## Information supplied
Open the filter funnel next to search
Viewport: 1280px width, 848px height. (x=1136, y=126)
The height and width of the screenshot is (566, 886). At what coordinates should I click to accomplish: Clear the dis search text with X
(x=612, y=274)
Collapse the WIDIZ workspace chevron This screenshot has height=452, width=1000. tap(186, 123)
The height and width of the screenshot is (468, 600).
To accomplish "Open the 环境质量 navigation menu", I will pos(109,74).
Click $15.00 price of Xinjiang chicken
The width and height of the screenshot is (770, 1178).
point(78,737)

## Task goal
Would you please print every record exactly as written?

## Solution below
Open the filter funnel next to search
Viewport: 1280px width, 848px height. (x=1136, y=126)
The height and width of the screenshot is (566, 886). At what coordinates should I click to accomplish: Clear the dis search text with X
(x=612, y=274)
Collapse the WIDIZ workspace chevron This screenshot has height=452, width=1000. tap(186, 123)
The height and width of the screenshot is (468, 600).
To accomplish "Open the 环境质量 navigation menu", I will pos(109,74).
Click $15.00 price of Xinjiang chicken
The width and height of the screenshot is (770, 1178).
point(78,737)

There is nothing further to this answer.